Formaldehyde may also exert these oxidative stress effects in tissues indirectly, mediated by an inflammatory response [18, 20]. The reaction of formaldehyde with amino groups of proteins is critical in inducing an immune response in vivo [13]. Li and co-workers (2007) studied the formation of antibodies against formaldehyde-protein conjugates in Sprague-Dawley rats for their possible use as biological markers of formaldehyde exposure. A greater response of highly specific antibody on formaldehyde with exposure period (for up to 6 months) was observed [13]. Lino dos Santos Franco and co-workers (2006) have used a pharmacological approach to study the mechanisms underlying the rat lung injury and the airway reactivity changes induced by inhalation of formaldehyde (1 % formalin solution, 90 min once a day, 4 days).

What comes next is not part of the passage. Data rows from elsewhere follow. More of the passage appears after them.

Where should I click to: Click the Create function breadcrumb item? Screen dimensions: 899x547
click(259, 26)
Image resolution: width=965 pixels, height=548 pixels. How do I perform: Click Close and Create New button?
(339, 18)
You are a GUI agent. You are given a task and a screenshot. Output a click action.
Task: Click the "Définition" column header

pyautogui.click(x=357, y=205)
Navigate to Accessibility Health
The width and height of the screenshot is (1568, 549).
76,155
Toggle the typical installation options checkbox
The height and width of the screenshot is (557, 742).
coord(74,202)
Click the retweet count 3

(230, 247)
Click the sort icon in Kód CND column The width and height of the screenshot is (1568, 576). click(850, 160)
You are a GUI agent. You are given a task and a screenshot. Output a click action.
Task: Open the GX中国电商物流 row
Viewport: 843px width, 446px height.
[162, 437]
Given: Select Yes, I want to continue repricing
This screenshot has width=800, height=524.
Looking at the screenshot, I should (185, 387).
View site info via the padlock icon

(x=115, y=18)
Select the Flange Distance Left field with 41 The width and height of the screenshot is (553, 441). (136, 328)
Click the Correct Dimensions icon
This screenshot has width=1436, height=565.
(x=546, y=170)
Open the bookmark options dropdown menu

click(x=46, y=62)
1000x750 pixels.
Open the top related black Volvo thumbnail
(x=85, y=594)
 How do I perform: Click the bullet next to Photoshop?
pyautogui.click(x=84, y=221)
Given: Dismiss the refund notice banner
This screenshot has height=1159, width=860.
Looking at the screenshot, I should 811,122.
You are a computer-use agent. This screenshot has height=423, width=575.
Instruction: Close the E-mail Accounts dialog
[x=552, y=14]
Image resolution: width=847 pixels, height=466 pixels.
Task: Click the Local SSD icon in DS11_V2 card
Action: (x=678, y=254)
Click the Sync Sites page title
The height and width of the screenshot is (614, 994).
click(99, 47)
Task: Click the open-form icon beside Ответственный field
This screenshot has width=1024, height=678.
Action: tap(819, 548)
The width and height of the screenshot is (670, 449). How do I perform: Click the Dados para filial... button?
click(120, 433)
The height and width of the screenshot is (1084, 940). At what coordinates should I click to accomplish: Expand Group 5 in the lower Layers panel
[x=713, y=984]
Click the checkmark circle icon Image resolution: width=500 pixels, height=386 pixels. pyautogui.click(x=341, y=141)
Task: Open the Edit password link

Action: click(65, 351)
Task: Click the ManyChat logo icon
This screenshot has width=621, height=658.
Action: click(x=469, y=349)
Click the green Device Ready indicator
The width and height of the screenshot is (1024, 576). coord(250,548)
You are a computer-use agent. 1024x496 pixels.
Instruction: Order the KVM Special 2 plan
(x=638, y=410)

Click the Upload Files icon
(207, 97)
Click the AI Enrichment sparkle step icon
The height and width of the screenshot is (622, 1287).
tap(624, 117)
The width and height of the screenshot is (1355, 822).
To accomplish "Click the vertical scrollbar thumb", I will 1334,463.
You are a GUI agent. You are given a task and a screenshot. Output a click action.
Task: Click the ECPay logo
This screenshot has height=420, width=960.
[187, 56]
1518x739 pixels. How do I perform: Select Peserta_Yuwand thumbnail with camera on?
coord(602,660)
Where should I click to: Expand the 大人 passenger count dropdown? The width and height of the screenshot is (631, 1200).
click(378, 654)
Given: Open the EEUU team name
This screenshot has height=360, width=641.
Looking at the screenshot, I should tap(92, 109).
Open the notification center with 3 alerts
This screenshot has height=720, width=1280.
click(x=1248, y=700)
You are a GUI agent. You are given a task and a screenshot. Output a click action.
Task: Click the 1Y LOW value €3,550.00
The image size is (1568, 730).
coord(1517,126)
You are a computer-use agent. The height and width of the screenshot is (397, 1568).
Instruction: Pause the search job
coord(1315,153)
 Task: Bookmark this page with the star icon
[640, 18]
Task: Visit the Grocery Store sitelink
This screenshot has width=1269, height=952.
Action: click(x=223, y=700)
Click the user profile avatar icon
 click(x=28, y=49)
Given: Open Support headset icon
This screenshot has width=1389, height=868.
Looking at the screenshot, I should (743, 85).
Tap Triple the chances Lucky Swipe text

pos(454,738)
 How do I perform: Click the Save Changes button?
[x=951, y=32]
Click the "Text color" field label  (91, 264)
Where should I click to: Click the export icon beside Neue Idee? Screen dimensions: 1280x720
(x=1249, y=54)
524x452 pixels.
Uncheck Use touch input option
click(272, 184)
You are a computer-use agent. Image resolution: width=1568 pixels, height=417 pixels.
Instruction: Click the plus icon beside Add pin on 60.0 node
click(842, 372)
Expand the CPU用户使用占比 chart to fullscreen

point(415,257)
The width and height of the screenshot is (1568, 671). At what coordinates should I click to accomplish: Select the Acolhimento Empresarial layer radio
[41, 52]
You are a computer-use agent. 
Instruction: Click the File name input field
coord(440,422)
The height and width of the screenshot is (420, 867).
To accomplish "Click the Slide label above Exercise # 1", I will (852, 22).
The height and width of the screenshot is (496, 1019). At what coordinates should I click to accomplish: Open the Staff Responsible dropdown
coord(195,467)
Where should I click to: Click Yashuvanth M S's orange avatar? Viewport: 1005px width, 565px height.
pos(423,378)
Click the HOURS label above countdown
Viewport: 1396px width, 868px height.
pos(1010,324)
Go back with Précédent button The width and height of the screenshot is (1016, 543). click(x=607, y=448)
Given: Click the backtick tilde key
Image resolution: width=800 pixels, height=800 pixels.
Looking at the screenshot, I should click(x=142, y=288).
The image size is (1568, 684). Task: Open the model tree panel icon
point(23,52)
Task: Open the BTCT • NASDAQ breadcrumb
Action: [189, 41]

Formaldehyde exposure may affect lung resident cells, including macrophages and mast cells that could mediate the lung inflammatory response and the systemic release of inflammatory mediators. The inflammatory mediators may trigger systemic immune responses [14, 15].

Yildiz and co-workers (2009) also found that non-specific immune parameters of rainbow trout after exposure to formalin have undergone alterations in general. The increase in hematocrit, leucocrit, and serum glucose levels in fish exposed to formalin was noted [30]. Im and co-workers (2006) investigated the effects of formaldehyde on rat plasma proteins. Rats were exposed to three different concentrations of formaldehyde (0, 5, 10 ppm) for 2 weeks at 6 hours per day and 5 days per week in an inhalation chamber. Level of MDA, carbonyl insertion and DNA damage in plasma, livers and in the lymphocytes of rats exposed to formaldehyde was found to be increasingly dependent of the dose. Proteins involved in apoptosis, transportation, signaling, energy metabolism, cell structure,and motility were found to be up- or down-regulated associated with formaldehyde exposure [10]. Cytotoxic effects of formaldehyde in rat lung tissues exposed to ambient air and two different concentrations of formaldehyde (0, 5, 10 ppm) for 2 weeks at 6 h per day and 5 days per week in an inhalation chamber were confirmed by Sul and co-workers (2007) [24].

In the present study, we demonstrated that the lipid peroxidation biomarker was significantly increased only in the cardiac tissue of formalin-disinfected group. Thus, it might be concluded that the formalin disinfection can increase oxidative stress in the heart of rainbow trout which in turn will lead to cardiac problems. Recognizing the role of biochemical changes in the tissues of formalin-exposed trout has important implications for understanding the complexity of the physiological changes that occur during disinfection but also for improving aquaculture practices to maximize tissues growth and health of treated trout.

This study was supported by a grant of the Pomeranian University for Young Scientists.